If you have read any of the interviews here and my or Russ’s articles in the past, it should be obvious how important knowledge of the domain is when you are going to automate something. Before I came into IT, I worked in the automotive industry with safety products such as airbags, belts etc. I would like to tell a story from that time that relates to what we are doing today with network automation. Sometimes viewing something from another perspective can help clarify concepts in another domain.
Companies like to make money. And save money. That’s kind of the point of running a business. What we would do at the company I worked for was to assemble the airbag into the correct steering wheel, packaging protective curtains that protect against glass splitter in a crash etc. Most of this work is not very complex and is therefore subject to be automated. Before automating though there are many things to consider.
Does it make sense to automate? How many products are we shipping? Can we ship more when we automate? Can we lower the cost by automating? Can we decrease the number of faults when automating?
The number of products we would ship would depend on the number of cars ordered for the car vendors we were supplying to. Producing more airbags won’t do anything good unless more cars get ordered. Using automation to produce more is not an issue in that case as we were able to meet the demands by doing it manually. The same holds true in a network. If the networking team can keep up today, then automating for speed is not the main goal.
So what about cost? How much does it cost to produce one airbag? This depends on materials used, number of staff involved in producing it, salaries, number of faulty units, people on sick leave and a lot of factors. If the cost of producing one unit is made up of 95% materials and 5% other costs, then automation may not do a lot. If on the other hand the cost is 20% materials and 80% other costs, there’s a lot go be gained by automating. In network automation, the goal is generally to decrease the OPEX by having fewer people operating the network. Going through the same thing that happened in server virtualization where a server admin today can handle a lot more servers.
So before implementing automation in the automative industry, someone had to calculate the benefit of doing it. A person would visit the factory and time different sequences. How much time does it take to pick up that part from the belt? How much time does it take to screw the screws? How much time does it take to package it and scan the bar code? What’s the total time of producing one unit? This data would then be used to compare both costs and time saved by building a machine to do the same thing. With network automation this would be how long it takes to provision a VLAN? How much time to update an ACL? How much time to update devices with a NTP server? Keep in mind that this may be quick on a few devices but can take a lot of time in a large network.

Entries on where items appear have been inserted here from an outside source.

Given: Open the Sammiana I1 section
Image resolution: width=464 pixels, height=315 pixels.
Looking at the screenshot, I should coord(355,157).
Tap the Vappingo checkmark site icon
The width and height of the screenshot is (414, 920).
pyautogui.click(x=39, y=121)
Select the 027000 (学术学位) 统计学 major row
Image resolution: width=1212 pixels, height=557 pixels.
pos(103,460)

When thinking about automation, it’s easy to visualize the benefits and sometimes the challenges are not given as much consideration. Going back to the example above. The human is far superior than machines in some areas, especially if the machine hasn’t been “trained”. One example is that a human can see if the finish on the airbag is poor because it got scraped by a sharp item. A machine can’t see anything. It needs a camera and it needs software that says which one’s are good and which one’s are bad. This is far more complex than it sounds and often generates a lot of false positives, especially in the beginning. This must be taken into consideration because shipping faulty items is a risk and can increase the cost of doing business, not to mention that shipping faulty products could risk human lives. Another example is that a human can screw a screw and know when the screw is in place. A machine needs to measure the momentum in Nm to know when it’s done. It would be better for the human to also do this and this was normally done but the point is that the human has builtin senses it can use to know when something is done while the machine does not. The same holds true in network automation. A human while logged in can notice if something is not behaving as it normally does. If a command didn’t “take”. If something got logged to the TTY. A script running needs additional logic to capture this.
The point of this post is that automating networks is not much different than automating other things. We tend to develop tunnel vision and don’t learn the lessons of the past. We have been automating things for a long time and there’s nothing special about automating networks. I’m not against automating networks. Not at all. But we have to be intelligent about what we do. Does it make sense to automate this part? Can we move faster? Can we be more accurate? Can we free time for our engineers to work on more challenging work? If the ROI is there, go for it! But don’t ignore lessons of the past. Don’t think that automating networks is a special snow flake. Don’t automate if the use case is not there.